Percevant les musulmanes et les musulmans, de manière explicite ou implicite, comme un problème, la plupart des états-majors des structures de la gauche sociale et politique sont incapables de se mobiliser contre le racisme islamophobe dont, certain-e-s dans leurs rangs ont fait la promotion durant des décennies.
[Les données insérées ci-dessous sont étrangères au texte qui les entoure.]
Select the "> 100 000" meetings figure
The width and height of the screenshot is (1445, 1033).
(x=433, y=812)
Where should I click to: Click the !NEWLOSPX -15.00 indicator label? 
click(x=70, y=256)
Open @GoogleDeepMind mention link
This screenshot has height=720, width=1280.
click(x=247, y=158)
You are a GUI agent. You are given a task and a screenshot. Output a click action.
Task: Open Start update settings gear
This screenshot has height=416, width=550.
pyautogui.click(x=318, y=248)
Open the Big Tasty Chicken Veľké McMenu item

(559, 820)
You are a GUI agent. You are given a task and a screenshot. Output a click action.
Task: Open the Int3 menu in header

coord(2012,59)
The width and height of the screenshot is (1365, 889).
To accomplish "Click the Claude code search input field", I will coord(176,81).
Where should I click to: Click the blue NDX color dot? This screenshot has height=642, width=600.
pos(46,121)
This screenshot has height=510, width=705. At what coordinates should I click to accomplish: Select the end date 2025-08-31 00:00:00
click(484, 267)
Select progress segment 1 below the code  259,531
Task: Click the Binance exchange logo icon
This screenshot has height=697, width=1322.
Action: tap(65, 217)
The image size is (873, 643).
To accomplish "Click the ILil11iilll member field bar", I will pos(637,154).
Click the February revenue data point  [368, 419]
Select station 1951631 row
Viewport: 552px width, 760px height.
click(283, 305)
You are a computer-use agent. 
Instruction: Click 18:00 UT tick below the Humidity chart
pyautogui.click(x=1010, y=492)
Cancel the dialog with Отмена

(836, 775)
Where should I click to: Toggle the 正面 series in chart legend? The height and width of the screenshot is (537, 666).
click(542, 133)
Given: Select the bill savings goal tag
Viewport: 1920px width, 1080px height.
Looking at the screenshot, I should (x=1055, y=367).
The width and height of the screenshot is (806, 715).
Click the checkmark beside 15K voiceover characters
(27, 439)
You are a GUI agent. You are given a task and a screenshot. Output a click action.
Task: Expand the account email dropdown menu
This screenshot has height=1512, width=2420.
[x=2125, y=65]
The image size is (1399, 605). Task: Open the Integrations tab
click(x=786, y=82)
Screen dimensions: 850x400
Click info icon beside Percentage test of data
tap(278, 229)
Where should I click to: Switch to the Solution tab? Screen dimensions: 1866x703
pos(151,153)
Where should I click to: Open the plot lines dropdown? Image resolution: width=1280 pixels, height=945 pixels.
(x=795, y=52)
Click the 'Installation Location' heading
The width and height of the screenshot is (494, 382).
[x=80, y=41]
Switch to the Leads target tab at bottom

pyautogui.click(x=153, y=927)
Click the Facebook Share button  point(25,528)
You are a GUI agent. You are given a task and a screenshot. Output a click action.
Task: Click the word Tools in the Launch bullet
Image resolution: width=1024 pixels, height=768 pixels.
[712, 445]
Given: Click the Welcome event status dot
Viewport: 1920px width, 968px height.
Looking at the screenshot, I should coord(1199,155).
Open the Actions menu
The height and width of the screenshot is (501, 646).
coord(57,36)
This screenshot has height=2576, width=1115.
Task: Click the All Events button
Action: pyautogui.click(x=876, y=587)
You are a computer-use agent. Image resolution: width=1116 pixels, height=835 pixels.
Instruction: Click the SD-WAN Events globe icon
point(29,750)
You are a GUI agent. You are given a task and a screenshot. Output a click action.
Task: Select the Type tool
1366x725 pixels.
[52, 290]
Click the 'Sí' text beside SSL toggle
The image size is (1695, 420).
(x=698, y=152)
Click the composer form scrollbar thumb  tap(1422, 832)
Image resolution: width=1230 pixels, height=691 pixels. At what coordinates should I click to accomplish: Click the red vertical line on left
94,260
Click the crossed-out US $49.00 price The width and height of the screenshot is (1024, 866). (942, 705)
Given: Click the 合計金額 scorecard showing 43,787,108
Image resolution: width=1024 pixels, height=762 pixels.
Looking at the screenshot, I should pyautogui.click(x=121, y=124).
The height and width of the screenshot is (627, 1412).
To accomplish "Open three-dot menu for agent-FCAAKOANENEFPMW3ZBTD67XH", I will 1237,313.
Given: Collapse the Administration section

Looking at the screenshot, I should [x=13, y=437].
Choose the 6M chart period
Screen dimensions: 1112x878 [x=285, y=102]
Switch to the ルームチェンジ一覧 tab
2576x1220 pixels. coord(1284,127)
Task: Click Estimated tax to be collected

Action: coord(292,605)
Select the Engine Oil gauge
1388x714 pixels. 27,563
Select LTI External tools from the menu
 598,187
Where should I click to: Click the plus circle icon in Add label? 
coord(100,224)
Alors plutôt que de reconnaître la réussite d’une mobilisation contre l’islamophobie à laquelle elles n’ont pris strictement aucune part, les directions de la gauche sociale et politique préfèrent occulter la dimension anti-islamophobe de la mobilisation pour ne retenir que la nécessaire dénonciation de la loi « Sécurité Globale ».

Mais au regard de notre héritage, près d’un siècle de luttes de l’immigration, nous sommes tout sauf étonnés par cette grossière manœuvre visant à occulter la dimension anti-islamophobe de la mobilisation du 12 décembre 2020.

Construire notre autonomie

Finalement, l’invisibilisation de la dimension anti-islamophobe de la mobilisation du 12 décembre nous rappelle, encore une fois, la nécessité de construire notre autonomie politique.

Dans les années 1920-1930, l’Étoile Nord-Africaine (ENA) construisit son autonomie politique vis-à-vis du Parti communiste français (PCF) car les militants nationalistes maghrébins refusaient déjà « d’être traités en instruments d’un appareil, mais aussi par le mépris qu’ils ne peuvent manquer d’apercevoir dans les propos des communistes français sur l’Algérie et sur l’Islam »[1]. L’autonomie de l’ENA fut donc construite sur deux problématiques qui restent toujours d’actualité : notre capacité à être des sujets politiques souverains décidant pour nous-mêmes et par nous-mêmes de notre agenda politique sans dépendre d’une puissance extérieure ; le refus catégorique des racismes en général et de l’islamophobie en particulier, consciente ou inconsciente, des secteurs majoritaires de la gauche française.

Le refus opposé au PCF par l’Étoile Nord-Africaine ne signifiait nullement un renoncement à l’idée d’émancipation humaine, bien au contraire. Ahmed Mahsas précisait ainsi que « lorsque l’ENA rejeta le rôle de satellite et marqua ses distances avec le PCF, elle ne remit pas pour autant en cause les liens de solidarité anticolonialiste et anti-impérialiste. Elle se tint toujours du côté des travailleurs et des peuples opprimés »[2]. En revanche, les militants nationalistes maghrébins rejetaient l’attitude des communistes français qui « s’arrogeaient la mission de diriger et d’éduquer les travailleurs des colonies »[3].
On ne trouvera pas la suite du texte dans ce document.